Membaca sejarah bagiku adalah sebuah kebutuhan untuk memenuhi rasa keingintahuanku. Tidak ada hal yang begitu memacuku selain pertanyaan, "Mengapa (keadaan) dunia adalah sebagaimana itu adanya?". Selanjutnya, sebagai usahaku untuk sedikit mengatasi ketakutan bahwa banyak hal yang telah terbenam dalam dunia tidak akan dapat kumengerti. Aku tidak menyukai perasaan bahwa aku membenam di dunia tanpa mengetahui banyak hal-hal tentangnya.

Buku yang kubaca September ini ada empat.

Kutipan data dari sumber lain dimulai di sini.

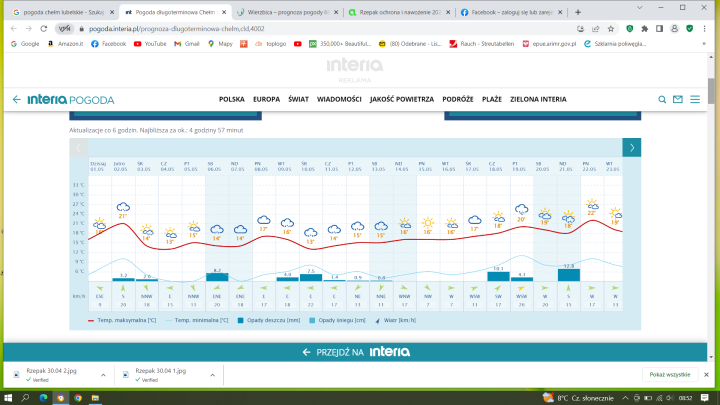Reload the page with the browser refresh icon
The image size is (720, 405).
click(x=46, y=30)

Pertama, Perang Eropa jilid I oleh P.K. Ojong, Lekra dan Geger 1965 oleh Tim Buku TEMPO, Njoto: Sang Peniup Saksofon di Tengah Praha oleh Tim Buku Tempo, dan terakhir Dari Buku ke Buku oleh P. Swantoro.

Berikut aku ingin bercerita agak panjang tentang keempat bukunya.

1. Perang Eropa Jilid I oleh P.K. Ojong

Seri perang (Perang Pasifik dan Perang Eropa, terdiri dari tiga jilid buku) yang ditulis P.K. Ojong masuk daftar buku favorit seumur hidupku. Pengalaman membaca secara umum, dan secara khusus, tentang perang, yang luar biasa.

P.K. Ojong adalah penulis baru favoritku sejak aku selesai membaca nonfiksi Perang Pasifik (1941-1945), perang antara Kekaisaran Jepang dengan Amerika Serikat. Aku sangat takjub kisah perang dunia bisa dituliskan P.K. Ojong dengan cara yang memikat sekali. Aku tak mau membaca perang dalam gaya penulisan khas buku pelajaran sekolah. Fakta-fakta yang dikemas dengan gaya bercerita yang kering. Memang, berdaging, itu penting, tapi kering! Maksud berdaging adalah hanya intisari cerita yang disajikan. Tapi, apakah menarik menelusuri sejarah perang, suatu peristiwa yang kompleks, yang membutuhkan level komprehensi mendalam, dengan gaya penceritaan yang membuat suntuk, dan akibatnya, pembaca tak merasa engage dengan bukunya?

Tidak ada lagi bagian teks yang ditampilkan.